3.2 肝功能、肾功能、血脂、血常规、凝血功能、血清HBV-DNA、肝纤维化纤四项检测:
丙氨酸氨基转移酶(ALT)、门冬氨酸氨基转移酶(AST)、碱性磷酸酶(GGT)、γ-谷氨酰转肽酶(γ-GT)、总胆红素(TBil)、白蛋白(Alb)、触珠蛋白(HPT)、胆碱酯酶(CHE)、肌酐(Cr)、尿素氮(BUN)、甘油三酯(TC)、总胆固醇(TG)、白细胞、红细胞、血红蛋白(Hb)、淋巴细胞、凝血酶原时间(PT)、国际标准化比值(INR)、透明质酸(HA)、IV型胶原(CIV)、层粘连蛋白(LN)和III型前胶原(PCIII)、血清HBV-DNA等由我院检验科检测。
3.3 肝组织病理学检测:
肝脏用16G×20cm一次性针头行穿刺术(肝脏标本长度至少为15毫米),4%福尔马林固定,石蜡包埋。切片(3毫米厚)用苏木精和伊红(HE)、网状、天狼星红和Masson’s染色。肝穿刺组织病理判定按照Scheuer国际通用肝纤维分期评估方案进行分期(Guido C,MariaG,Aurelio S,Gioacchino L.Impact of liver biopsy size on histologicalevaluation of chronic viral hepatitis:the smaller the sample,the milder thedisease.Journal of Hepatology.2003;39(2):239-244.),具体:S0,无纤维化;S1,汇管区扩大纤维化,小叶结构完整,无纤维间隔形成;S2,汇管区周围纤维化、纤维间隔形成,小叶结构大部分保留;S3,较多纤维间隔分隔破坏肝小叶,致小叶结构紊乱,但无肝硬化;S4,肝硬化。
3.4 无创性肝纤维化指标计算方法:
APRI:[AST(U/L)/AST(正常值上限)]×100/PLT计数(109/L);
FIB-4:[年龄×AST(U/L)]/[PLT计数(×109/L)×ALT(U/L)1/2];
Fibrometer:-0.007PLT(G/L)-0.049PI(%)+0.012AST(U/L)+0.005A2M(mg/dL)+0.021HA(μg/L)-0.270urea(mmol/L)+0.027年龄+3.718;
Fornindex:7.811-3.131×ln(PLT计数)+0.781×ln(GGT)+3.467×ln(年龄)-0.014×(总胆固醇(mg/dl));
y=exp[4.185818-(0.0249×年龄)+(0.7464×性别)+(1.0039×α2M)+(0.0302×HA)+(0.0691×BUN)-(0.0012×GGT)],男=1,女=0;
Fibrotest:4.467×log(α2M)-1.357×log HAP+1.017×log GGT+0.0281×年龄+1.737×log TBil-1.184×ApoA-I+0.301×(性别)-5.540,男=1,女=0。

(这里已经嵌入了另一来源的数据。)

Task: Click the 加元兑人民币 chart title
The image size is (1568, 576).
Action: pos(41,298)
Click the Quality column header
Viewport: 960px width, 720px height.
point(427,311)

3.5 肝组织GDNF、α-SMA、Col1A1等mRNA表达检测:
按照Trizol(Takara,9109)法提取总RNA后溶于DEPC水,核酸定量分析仪测定总RNA的浓度和纯度,A260nm/A280nm值在1.8-2.1之间即可。参照逆转录试剂盒说明书进行逆转录合成cDNA,反应条件:37℃15min,85℃5s,4℃。PCR扩增:取cDNA 3μL加SYBR Green 5μl,上引物0.4μl,下引物0.4μl,d-dH2O 1.2μl,制成10μl反应体系,在实时荧光定量PCR系统中进行扩增反应。PCR扩增条件:95℃30min预变性;95℃5s变性,60℃30s退火,45个循环,和60℃1min延伸。PCR结束后,采用2-△△CT法分析结果,计算GDNF、α-SMA等基因在各组的相对表达量。
4、统计学方法
数据统计及统计分析采用SPSS 23.0统计软件进行,检测样本的正态性和方差齐性;多组数据比较采用ONE-WAY ANOVA检验,两因素相关性分析采用直线回归分析,多因素相关性分析采用多元回归分析。计量结果以均数±标准差表示。P<0.05为有统计学意义。通过线性回归分析GDNF与其他连续变量之间的关系。通过Spearman’s检测GDNF与组织学评分之间的关系。采用多元回归分析临床、生物学和组织学因素与血清GDNF水平或F4分期的相关性。对使用Youden指数确定了每种模式的最佳截值计算AUROC、截止值和以下性能参数:灵敏度、特异性、阳性预测值(PPV)和阴性预测值(NPV),用于比较血清GDNF与APRI、FIB4、Fibrotest、Hepacore、Fibrometer、Forn index预测F4的值。
5、结果
5.1 患者基本信息
如图1所示,对照组与慢性乙型肝炎患者组的年龄,性别组成无差异,BUN、红细胞无差异,慢性乙型肝炎患者的ALT、AST和Cr水平高于对照组,血小板和白细胞(WBC)水平低于对照组(P=0.000)。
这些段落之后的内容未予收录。